The day-to-day responsibilities of this role will involve working on software development, secure coding, and authentication and data protection. You will be responsible for implementing authentication mechanisms, including user login, token management, and authorization checks, to maintain data integrity. Your work will have a significant impact on the company's customers, who rely on the security features you develop.

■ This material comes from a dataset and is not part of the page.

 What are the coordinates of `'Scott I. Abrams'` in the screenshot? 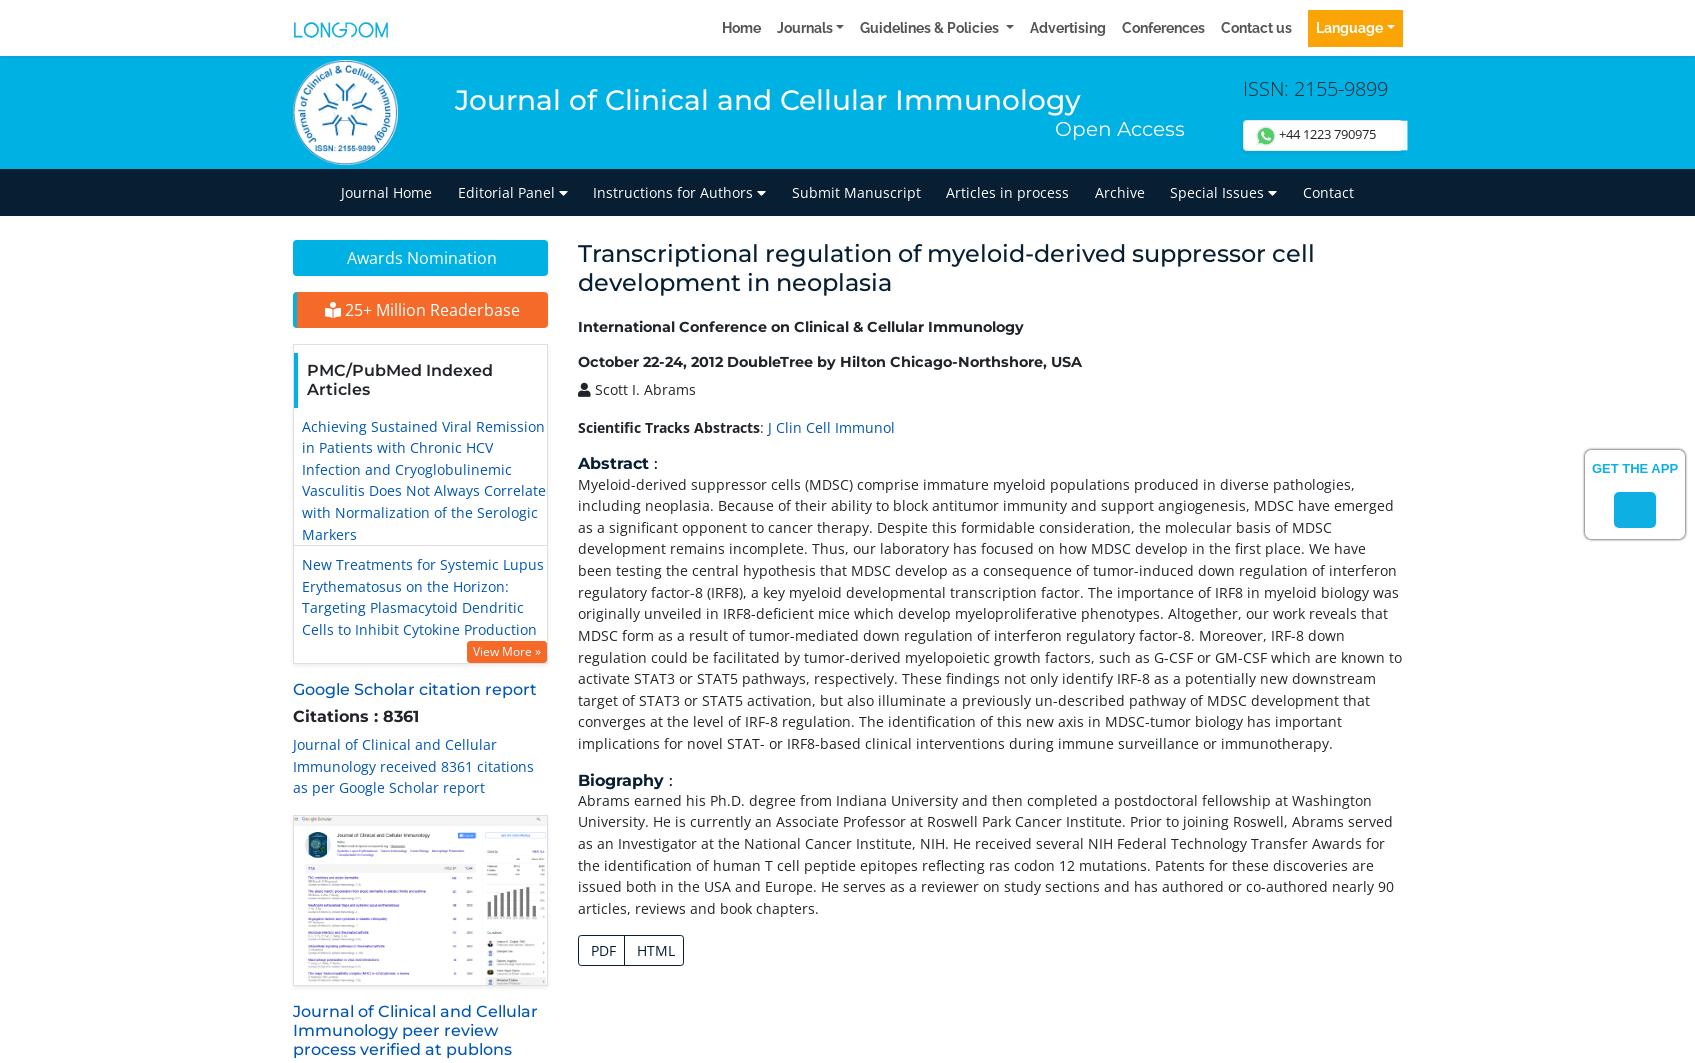 It's located at (641, 389).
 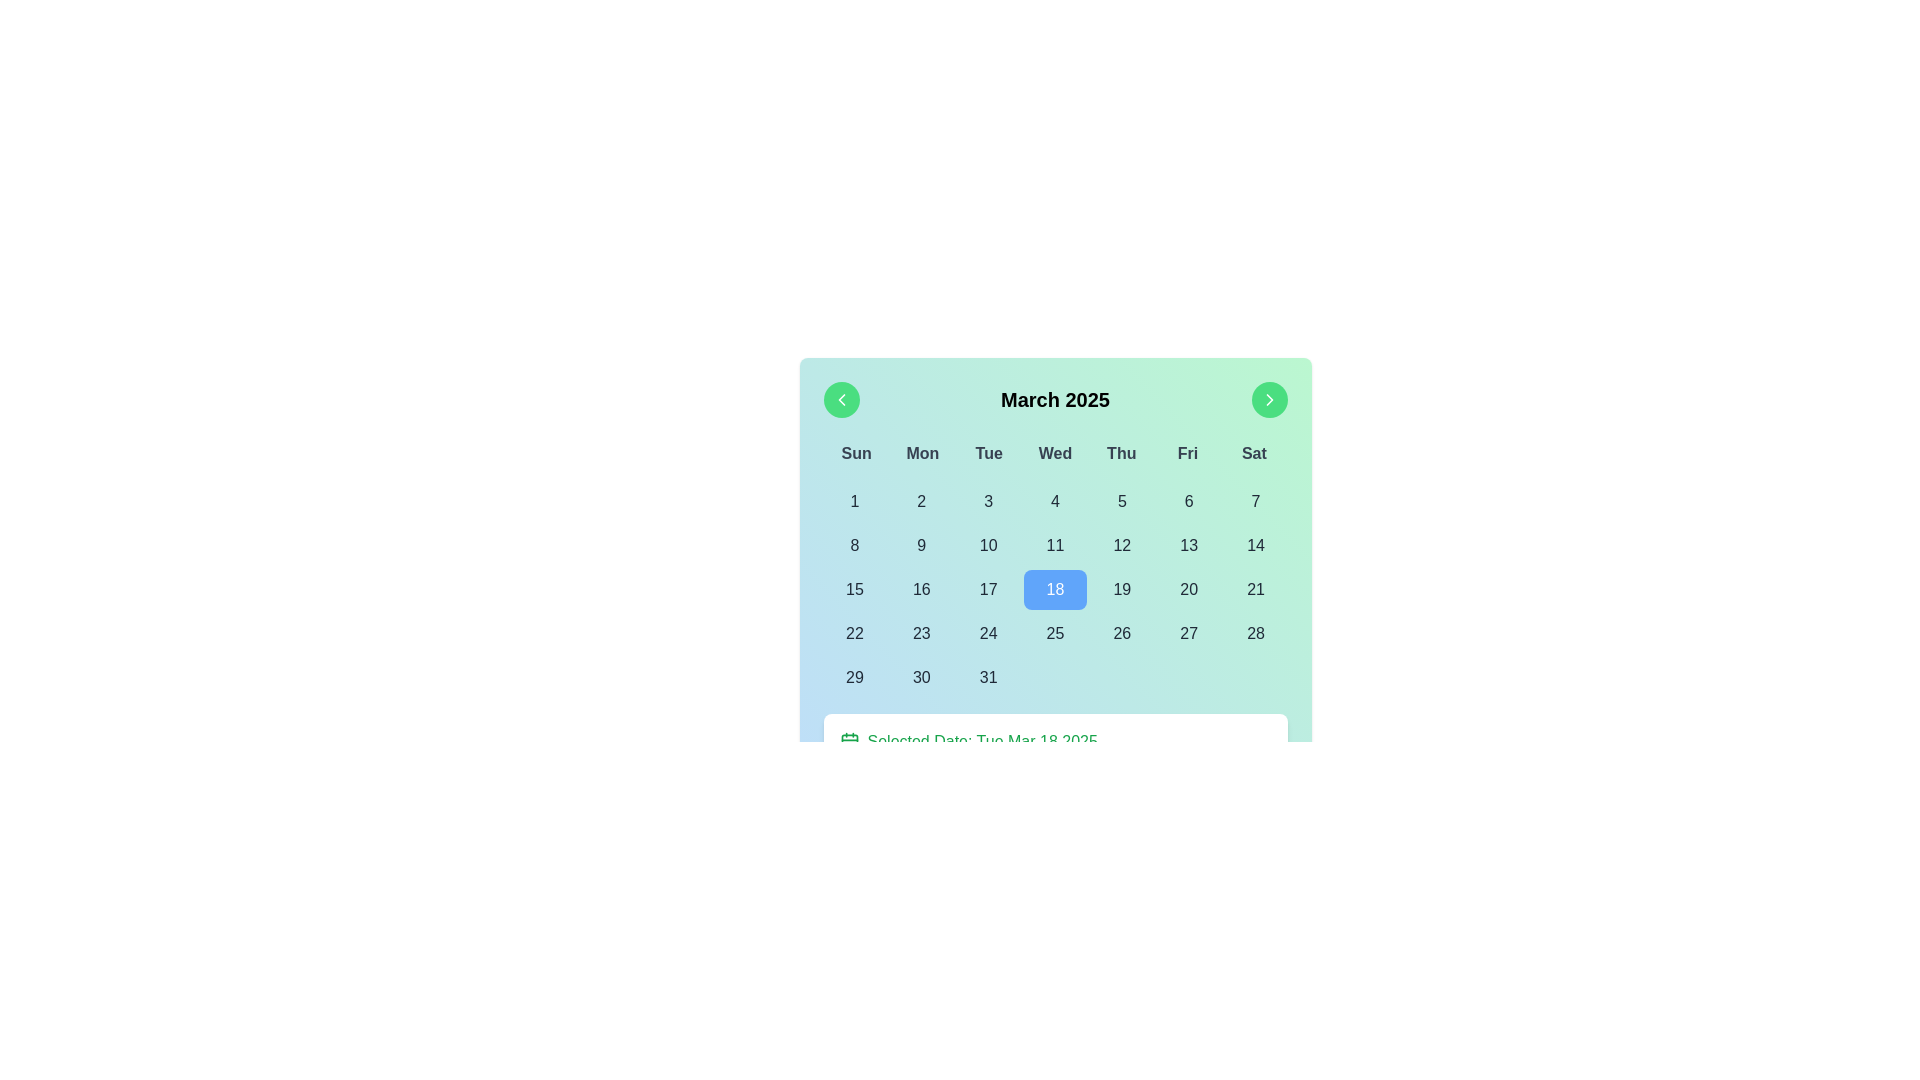 I want to click on the calendar day cell displaying the number '14', so click(x=1255, y=546).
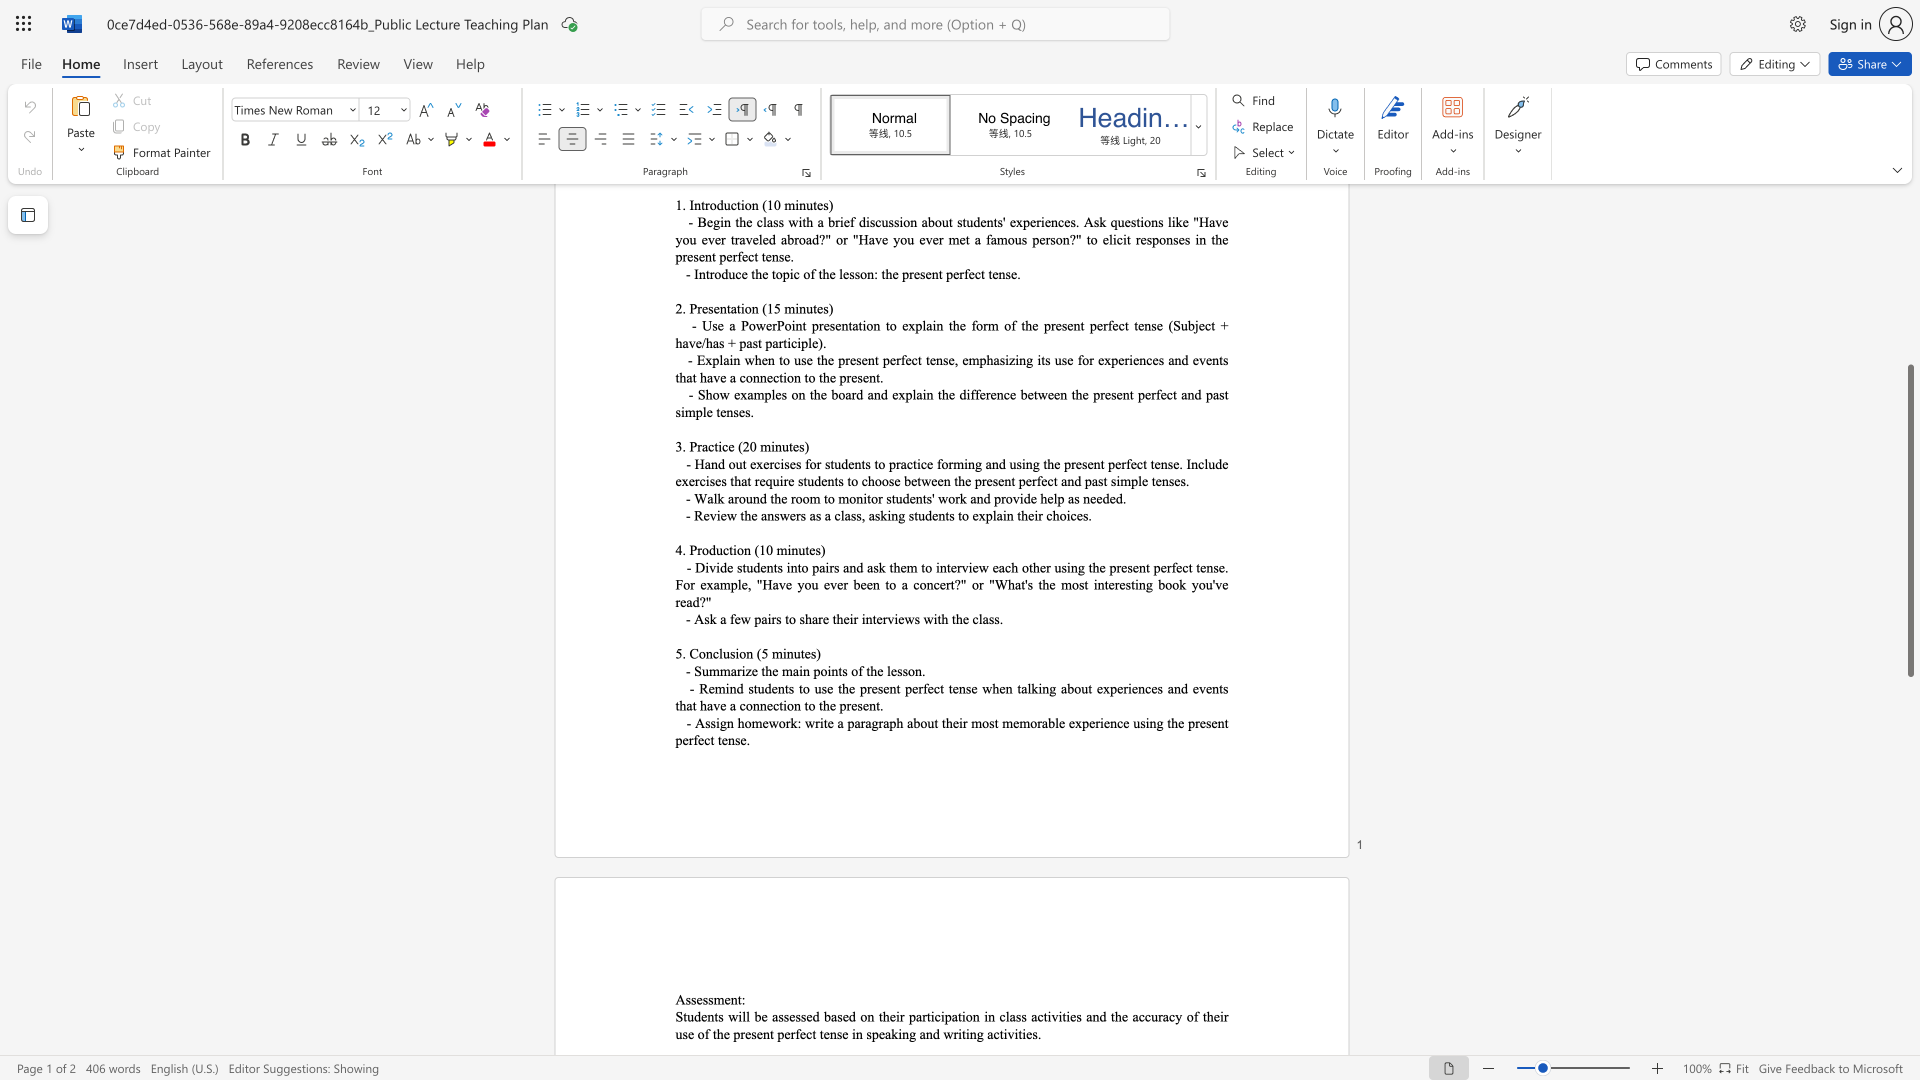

Cohere is a team of researchers, engineers, designers, and more, who are passionate about their craft. Each person is one of the best in the world at what they do, and the company values diversity and inclusivity. As a Software Engineer with a security focus, you will be part of a team that is committed to creating a secure and innovative AI system.

What You Will Do

• Contribute to the core development of security features such as OIDC/OAuth flows and session management
• Write secure code to handle OIDC tokens, user claims, and sensitive data, adhering to best practices for JWT validation and encryption
• Implement authentication mechanisms, including user login, token management, and authorization checks, to maintain data integrity
• Integrate new tools to enhance the security capabilities of the AI system
• Design and implement secret management within Kubernetes clusters, including encryption and RBAC
• Collaborate with stakeholders to communicate security best practices and concepts
• Work on DevSecOps, ensuring the security of the AI system throughout the development process
• Participate in code reviews and contribute to the improvement of the codebase
• Stay up-to-date with the latest security best practices and technologies

What We Are Looking For

• 5+ years of experience building user-facing security features in production systems
• Expertise in Python and confidence in shipping production code
• Deep understanding of OIDC/OAuth 2.0, JWT validation, and token lifecycle management
• Hands-on experience with Kubernetes in both development and production environments
• Experience working with cloud deployments, including GCP, AWS, Azure, or hybrid/multi-cloud
• Strong communication skills, with the ability to explain security concepts to non-security engineers and stakeholders
• Ability to thrive in fast-moving environments where priorities evolve
• Experience working with AI/ML systems or LLM-based applications

Nice to Have

• Experience with DevSecOps tools and practices
• Knowledge of security frameworks and compliance standards
• Familiarity with containerization and orchestration tools

Benefits and Perks

• Opportunity to work on cutting-edge AI technology
• Collaborative and dynamic work environment
• Flexible work arrangements, including remote work options
• Professional development opportunities, including training and conference attendance
• Access to the latest tools and technologies
• Competitive compensation package
• Comprehensive health and dental benefits
• Parental leave top-up and mental health support
• Personal enrichment benefits, including arts and culture, fitness, and workspace improvement

• Make sure to highlight your experience with secure coding practices and security protocols in your application.
• Showcase your ability to communicate complex security concepts to non-technical stakeholders.
• Be prepared to discuss your experience with Kubernetes and cloud security during the interview process.
• Familiarize yourself with Cohere's mission and values, and be ready to explain how your skills and experience align with them.
• Consider including examples of your own security-related projects or contributions to open-source repositories in your portfolio.
• Don't be afraid to ask about the company culture and team dynamics during the interview, to ensure you're a good fit for the role.